The Specialty Coffee Association scores green coffee on a 100-point scale. 80 or above is specialty grade. Below that, it's commercial grade. That's the official distinction. The score measures defects in the bean, how it cups, flavour clarity, acidity, aftertaste. It's more rigorous than it sounds. Most coffee in the world doesn't make the cut.
What makes a bean score high: genetics, altitude, soil, climate, how it was picked, how it was processed, how it was shipped. Every stage matters and the problems compound. Commercial coffee tolerates defects at scale. Specialty coffee, in theory, doesn't.
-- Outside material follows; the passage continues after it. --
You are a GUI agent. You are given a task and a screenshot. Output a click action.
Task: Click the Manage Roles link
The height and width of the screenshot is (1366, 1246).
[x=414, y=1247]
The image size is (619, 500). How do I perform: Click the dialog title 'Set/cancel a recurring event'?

In practice, specialty coffee is also a supply chain story. The shops and roasters that use the term credibly have relationships with farms, direct trade, direct communication, often paying significantly above commodity price. Not because it's ethical branding (though it is that too), but because you can't get consistent quality without knowing and paying for what you're getting.
What this means for the cup: specialty coffee tends to be lighter-roasted than what you grew up with, because a lighter roast lets the origin character show rather than burying it in smoke. It can taste fruity, floral, sweet. Things people don't expect from coffee because they've never had it. First time someone has a natural-process Ethiopian done right, they usually ask what's in it. Nothing. That's just the bean.
The places worth going to know all of this without making you feel like you need to know it. They put the origin on the menu. They'll tell you about the farm if you ask. They're not performing knowledge. They just care about the cup.
That's roughly what specialty coffee is. The easiest way to find it in most cities is to look for the places that treat coffee the way a good restaurant treats ingredients.